Do you know you can love someone by helping them laugh?  You also can love them by laughing with them (not at them).  Laughing together helps the love connecting process grow stronger.  Smiling, saying something funny, witty, humorous, etc. is a real plus for all sorts of love relationships.

This especially applies to friendship love, parent/child love, mate love, and comrade love, plus it is very likely to be constructive in a good many other types of love relationships.

Loving with laughter sometimes is especially good for helping people under stress ‘lighten their load’, panicked people ‘get a grip’, and angry people not take things so seriously.  Loving with laughter can give needed relief by assisting people be, at least temporarily, distracted from physical and emotional pain, fear, anxiety, other bad feelings, and also from life’s problems and difficult situations.  A good loving ‘laughter break’ often helps people approach a difficulty from a new and better angle seeing solutions they were blinded to previously.

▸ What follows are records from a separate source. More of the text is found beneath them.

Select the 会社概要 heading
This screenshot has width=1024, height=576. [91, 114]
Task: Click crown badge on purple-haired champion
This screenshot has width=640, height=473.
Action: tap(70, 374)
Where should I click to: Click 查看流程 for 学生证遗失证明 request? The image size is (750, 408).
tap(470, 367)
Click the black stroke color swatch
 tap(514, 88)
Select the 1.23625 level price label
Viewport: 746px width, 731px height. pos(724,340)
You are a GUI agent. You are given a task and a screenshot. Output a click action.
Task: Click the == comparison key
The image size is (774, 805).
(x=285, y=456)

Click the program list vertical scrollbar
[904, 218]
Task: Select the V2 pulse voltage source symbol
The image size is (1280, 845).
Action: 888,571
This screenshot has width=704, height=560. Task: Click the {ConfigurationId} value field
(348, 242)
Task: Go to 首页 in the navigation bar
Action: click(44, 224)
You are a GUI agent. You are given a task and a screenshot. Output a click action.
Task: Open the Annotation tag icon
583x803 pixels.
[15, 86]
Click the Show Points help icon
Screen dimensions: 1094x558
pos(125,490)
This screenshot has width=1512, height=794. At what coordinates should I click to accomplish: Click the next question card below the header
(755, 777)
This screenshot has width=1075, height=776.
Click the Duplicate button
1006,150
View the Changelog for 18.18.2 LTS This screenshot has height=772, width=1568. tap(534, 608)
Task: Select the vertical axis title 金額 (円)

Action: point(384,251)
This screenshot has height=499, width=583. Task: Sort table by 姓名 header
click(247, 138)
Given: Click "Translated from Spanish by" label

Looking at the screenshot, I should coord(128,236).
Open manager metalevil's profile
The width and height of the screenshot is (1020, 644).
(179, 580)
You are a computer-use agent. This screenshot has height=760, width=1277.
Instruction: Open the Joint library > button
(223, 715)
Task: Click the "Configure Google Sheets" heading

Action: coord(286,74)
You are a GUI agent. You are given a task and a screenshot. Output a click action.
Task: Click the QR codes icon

Not only does loving with laughter help your loved one but it helps you too.  Besides creating a positive, happy environment for both of you, hearty laughter releases healthy, feel good, beneficial chemicals in your body.  The bio-sciences have produced many reports indicating laughter can reduce stress, promote relaxation and strengthen our immune system.  So, do yourself a favor and laugh with your loved ones often.

Loving with laughter is especially helpful in romantic and mate type love development.  It helps lovers reduce tension, feel more at ease, feel more connected, sometimes be more self disclosing and want to be around each other more.  It is no wonder that the most common thing women say that attracted them to a lover was “He made me laugh”.  A human love relationship without laughter can be too heavy, too serious and too draining.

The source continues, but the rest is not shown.